Thursday, February 2, 2017

Enhanced Interrogation


45  has made the case that torture is an effective tool. He is not the first person to make this case, nor is the claim absurd on the surface. It is rooted in the assumption that someone has vital information but won’t voluntarily give it up. By applying extreme discomfort or pain, you can cause him to change his mind and tell you what he knows. In times of war, when the lives of your warriors or citizens are at stake, prohibiting torture means either you value the enemy’s life and comfort more than your compatriots’ or you value moral principles more than moral outcomes. If that were all a discussion of torture involved, it would be simple.

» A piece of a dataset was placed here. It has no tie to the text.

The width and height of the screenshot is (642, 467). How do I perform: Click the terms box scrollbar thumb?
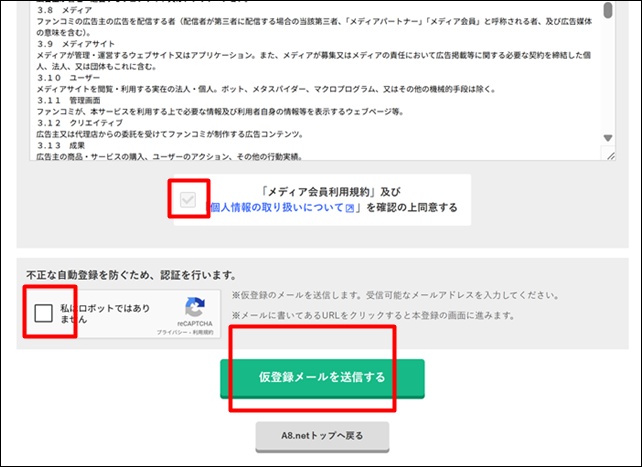609,10
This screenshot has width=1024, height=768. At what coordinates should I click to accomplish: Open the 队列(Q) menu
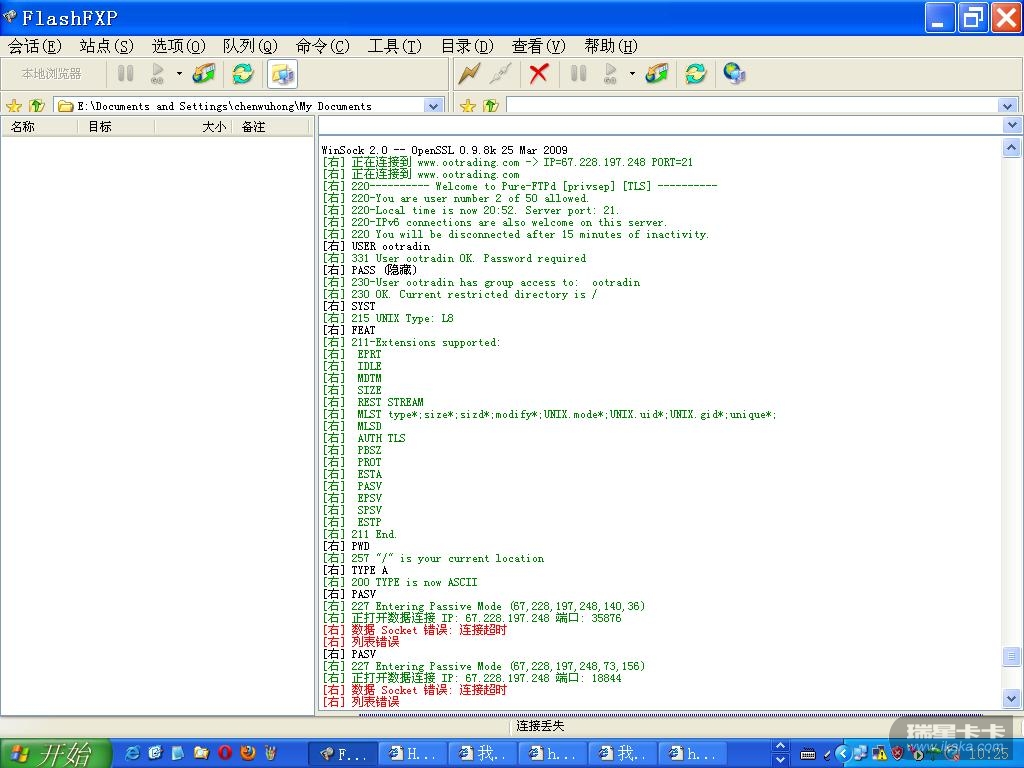tap(250, 46)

The problem with torture can be stated this way. When you know precisely what you want to know, and from whom you want to know it, and you are certain he knows it, torture is a very efficient tool. But when you are in possession of that much intelligence that you basically have broken the key elements, the likelihood is that less time-consuming analysis of available facts would return you to the source who provided prior information, and it would get you there faster. All that intelligence didn’t fall into your hands by miracle. Go back and look at it again.

The more you know, the more useful torture is. But the more you know, the less likely you are to need to torture. In the case of Boston, it would be no holds barred, and torture would be likely. But the Boston example is unlikely because by the time the investigators got the information they had, they could likely figure out the rest. The less information you have, the more you are likely to collect something new. But what you need more than anything else is to figure out what you need to know. And for that you need to begin by talking to a lot of people. Torture is inefficient.

The moral question of torture is whether it is ever appropriate in order to get information. The answer is obvious. If my grandchild were kidnapped, and the kidnapper wouldn’t talk, I would tear his eyeballs out in a second. The reason is moral. The kidnapper’s moral value is nonexistent because of what he did, while my grandchild is guiltless. Protecting the rights of a monster while endangering the innocent is the height of immorality. I don’t believe anyone who claims to be morally offended by torture, until I see him protecting a kidnapper while risking his child’s life.

But as much fun as making the moral argument is, it is minimally connected to the practical question of torture. Torture is rarely useful because you seldom know the owner of the information you need and precisely what you need to know. And if time really is of the essence, you need to be focusing on what you know.